Sarah mulled that over, bringing up the message in the System again and accepting the convergence. Her mind was barely even on the message, so the effect caught her by surprise. She felt a fizzing numbness in her head like a limb falling asleep, but in her brain—the odd pins and needles tickly itch was maddening. It quickly escalated until the tingling numbness had spread through her entire body, then ratcheted up in intensity until it felt like there was a hive of wasps just under her skin, stinging her everywhere from the inside. She abruptly lost consciousness.
She came to a moment later, her fainting spell ended almost as soon as it had begun. Sarah had only begun to slump when she regained her senses. She felt like she’d been reset like an old Nintendo or a router, Did you turn the unit on and off? “What was that?” Sarah muttered woozily, blinking and rubbing at her face.
Kimi-Lim turned and was walking through a doorway, getting ready to explore another part of the ruin. Their voice echoed back down the hall, “The System can play rough with your brain—don’t forget that. It’s just one of the many reasons the orcwallah doesn’t trust it. Now come on! Remember that we’re actually on a schedule!”
Sarah looked around for the Master Sword she’d made, then realized two things: when she’d fallen unconscious it had disappeared, and she never needed to look for the damn thing since she could always make a new one. A new Master Sword formed in her hand and she used her Edge That Cuts Anything graft, running her finger along the edge of the sword and leaving behind a silvery, glowing outline. She went out of the room via the only other exit beside her hole in the wall.
Kimi-Lim was only a few meters ahead, Sunspot sniffing around everywhere. The little room—Was it a supply closet? Sarah wondered idly—opened out into a long hallway where the floor was covered in a few centimeters of water. There were a few doorways in the hall that they poked into, but they were all repeats of the first room they’d broken into: variations on small, dank, and slimy.

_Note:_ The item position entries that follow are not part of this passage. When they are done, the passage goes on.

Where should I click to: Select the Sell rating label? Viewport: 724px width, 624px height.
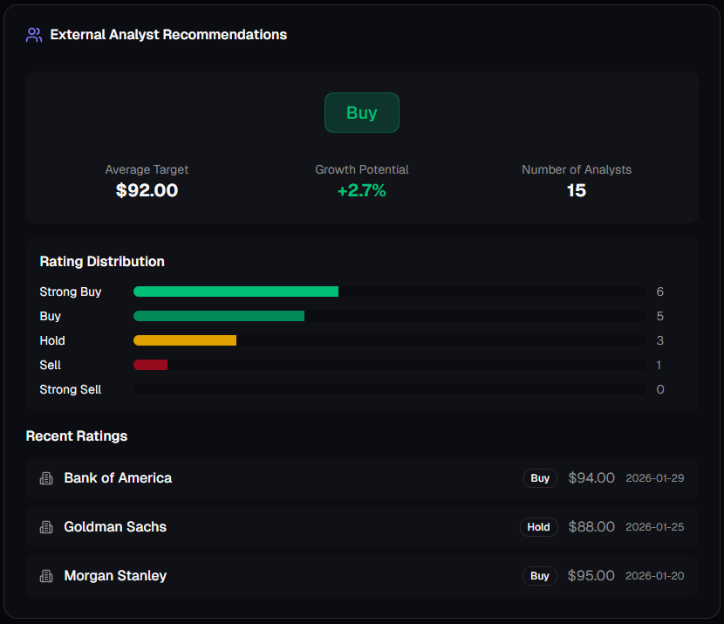50,365
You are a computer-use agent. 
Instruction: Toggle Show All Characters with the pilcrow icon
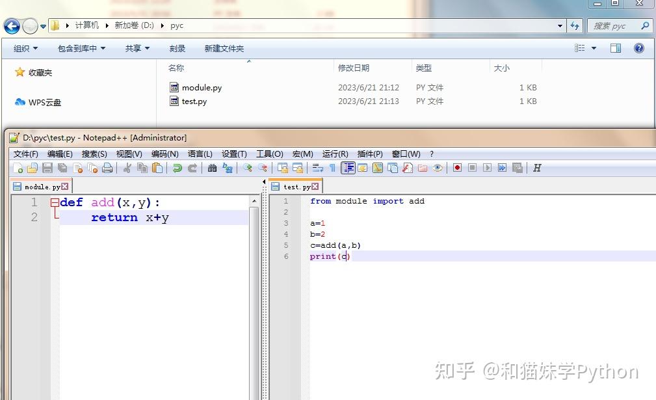pos(332,168)
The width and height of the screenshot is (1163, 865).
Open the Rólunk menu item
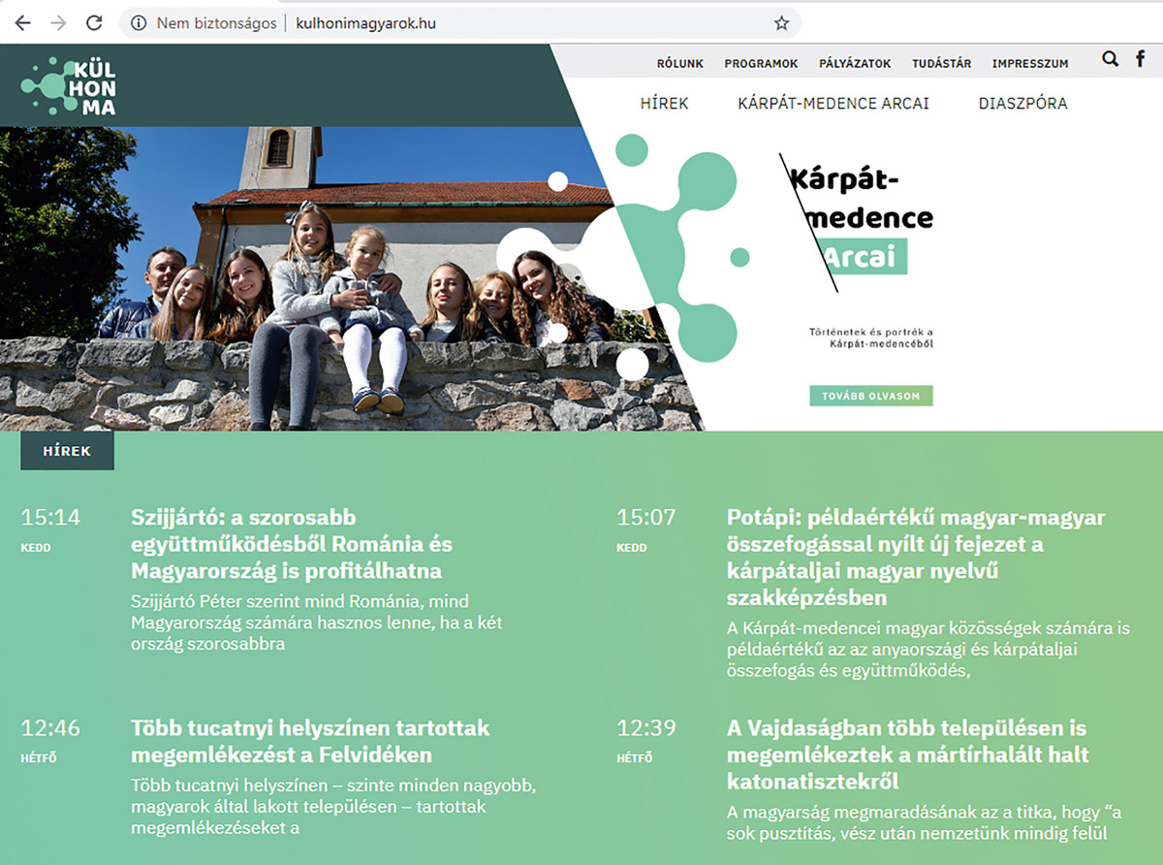tap(679, 64)
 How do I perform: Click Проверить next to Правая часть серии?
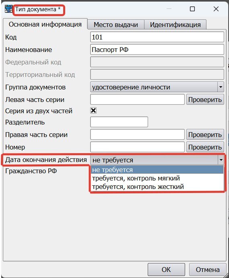coord(205,135)
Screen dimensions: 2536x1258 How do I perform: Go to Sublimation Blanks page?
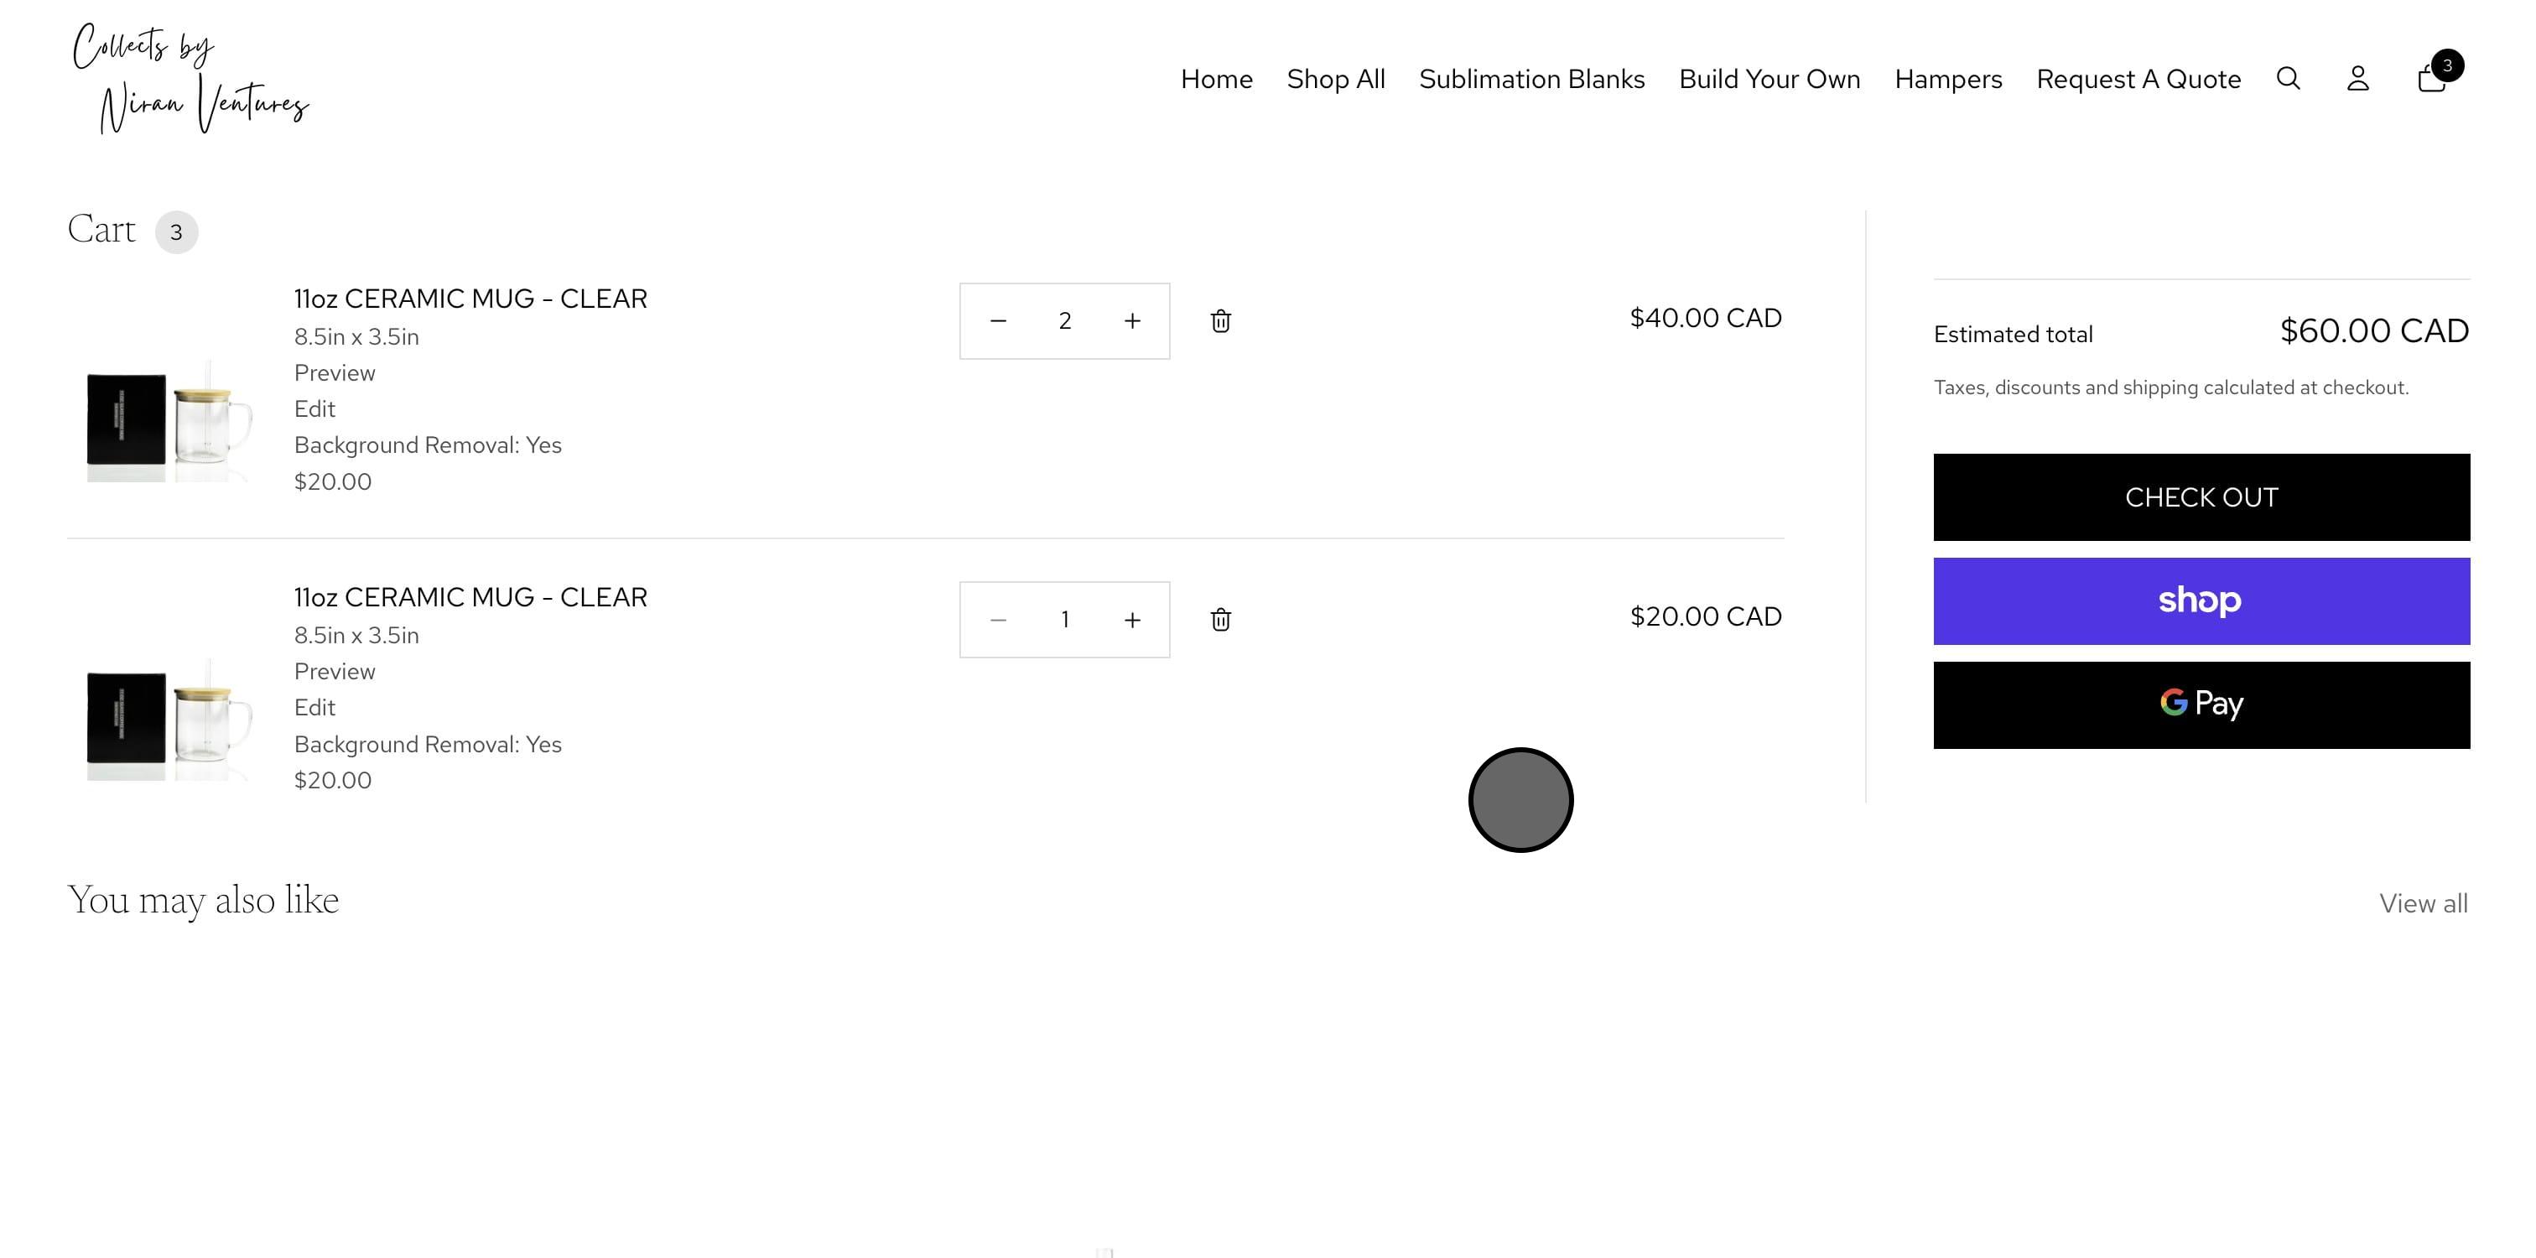click(x=1532, y=79)
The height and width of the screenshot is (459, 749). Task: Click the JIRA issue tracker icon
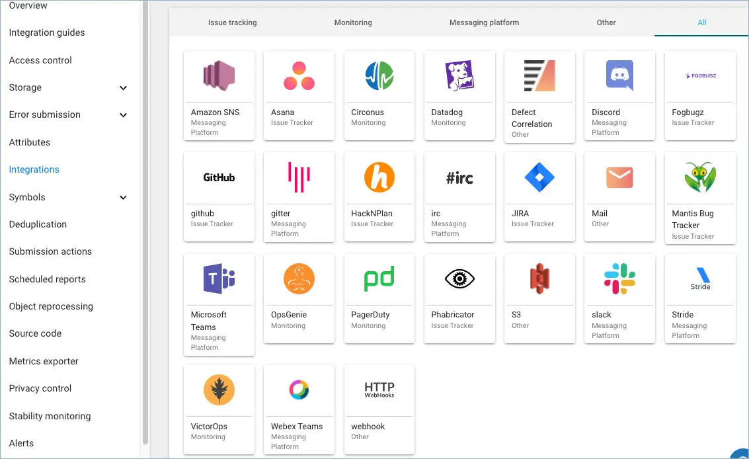pos(539,177)
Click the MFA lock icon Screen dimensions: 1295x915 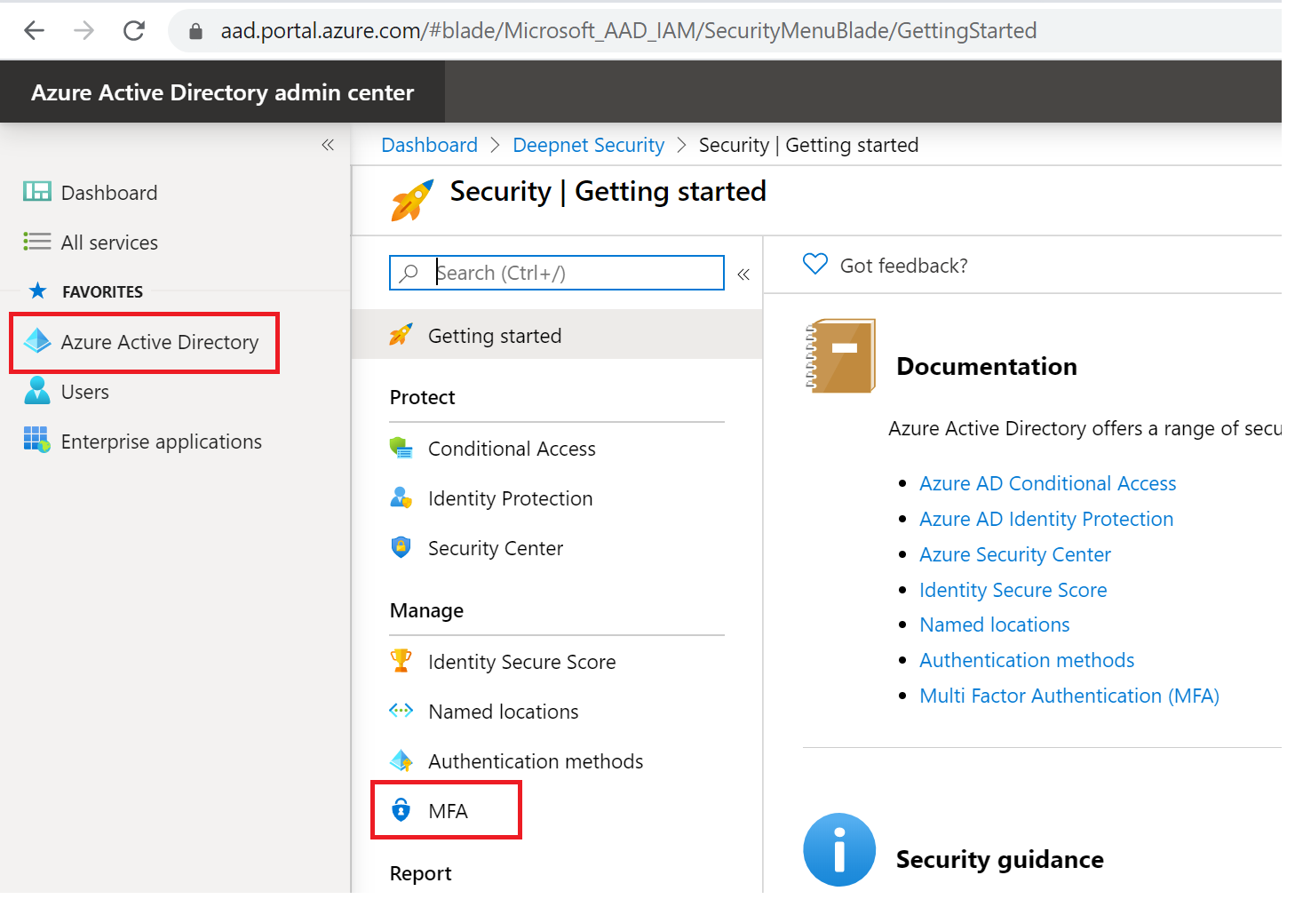pyautogui.click(x=401, y=810)
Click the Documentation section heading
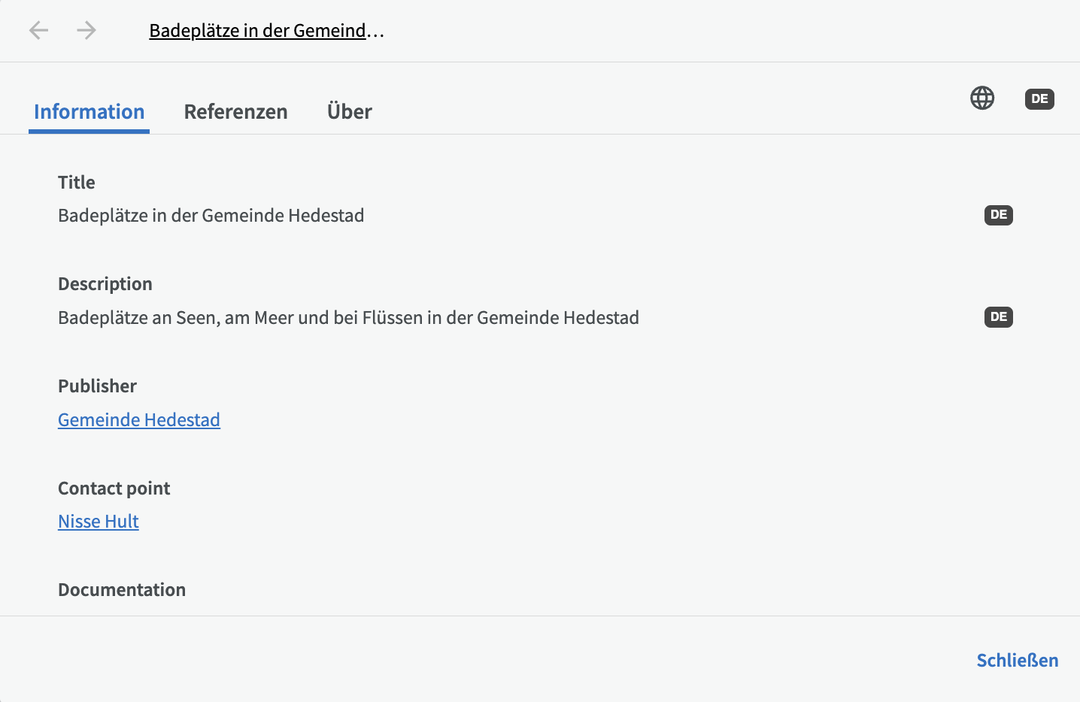The image size is (1080, 702). coord(122,590)
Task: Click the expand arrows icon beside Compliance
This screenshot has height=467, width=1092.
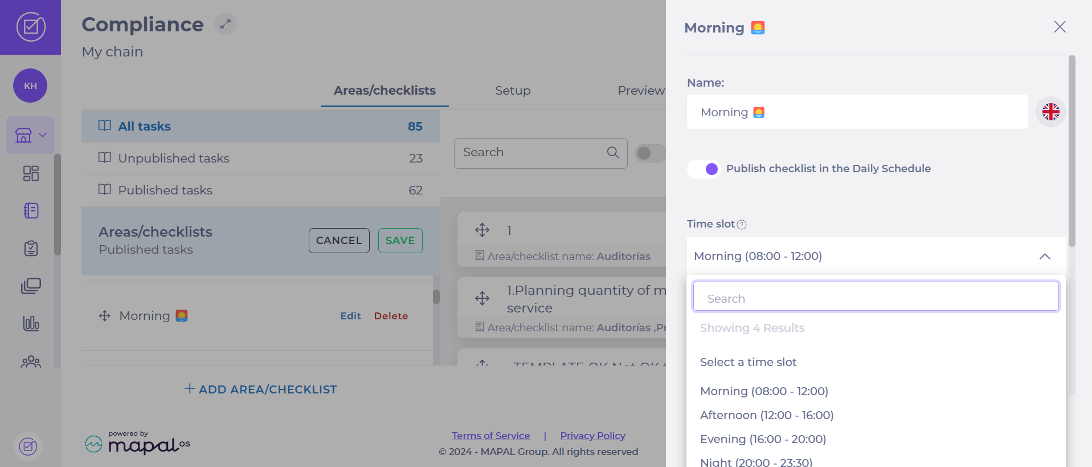Action: pos(225,24)
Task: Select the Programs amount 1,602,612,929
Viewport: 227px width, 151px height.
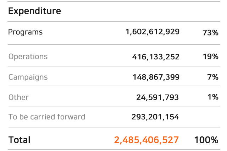Action: (x=153, y=32)
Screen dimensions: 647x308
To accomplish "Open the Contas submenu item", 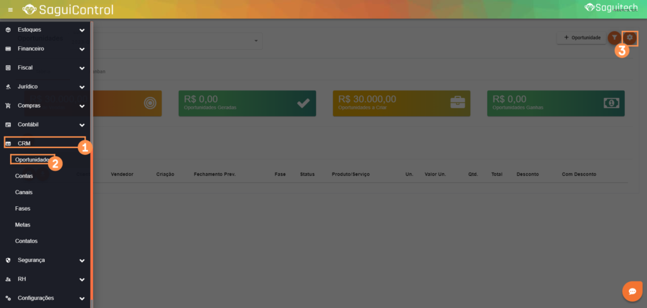I will tap(24, 176).

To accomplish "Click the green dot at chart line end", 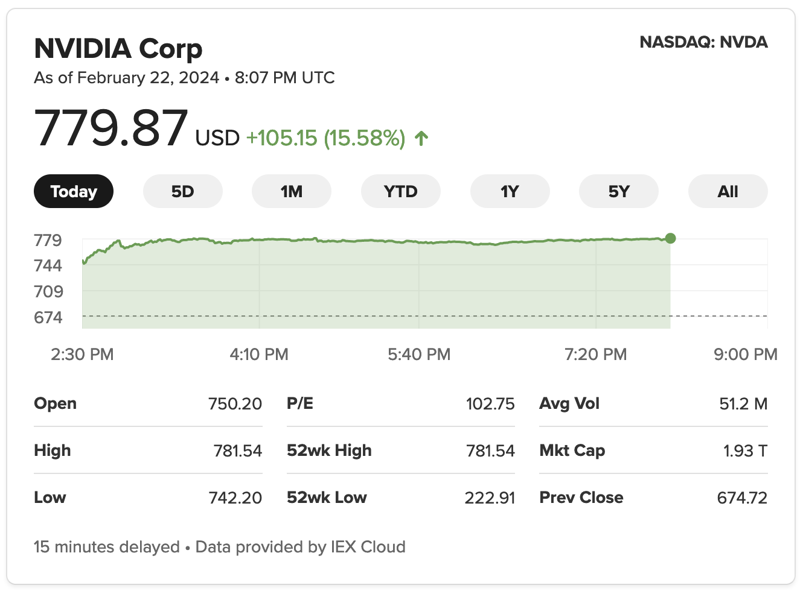I will pyautogui.click(x=670, y=238).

They combed through more rooms and hallways, but they didn’t find anything interesting. “Seems like a dead end,” Sarah said after the eighteenth empty room. She kicked at the latest pile of wet, dead leaves she’d combed through, scowling at the clumps. “Why are we still here?”
Kimi-Lim was poking at some rotting plaster on the opposite wall, for all the world looked like they were entranced by a large patch of mold growing there. “This isn’t mold,” the elf said, running their finger through it and watching it drip slowly from their fingertip, “It’s slime.” They went very quiet for a while, squinting at the slime. Eventually, they asked, “Do you think this is blue or turquoise?”
“Uh, is that important?” Sarah asked nervously.
“It’s potentially life-altering.”
Sarah peered at the dark patch of slime on the wall. “I have no idea.”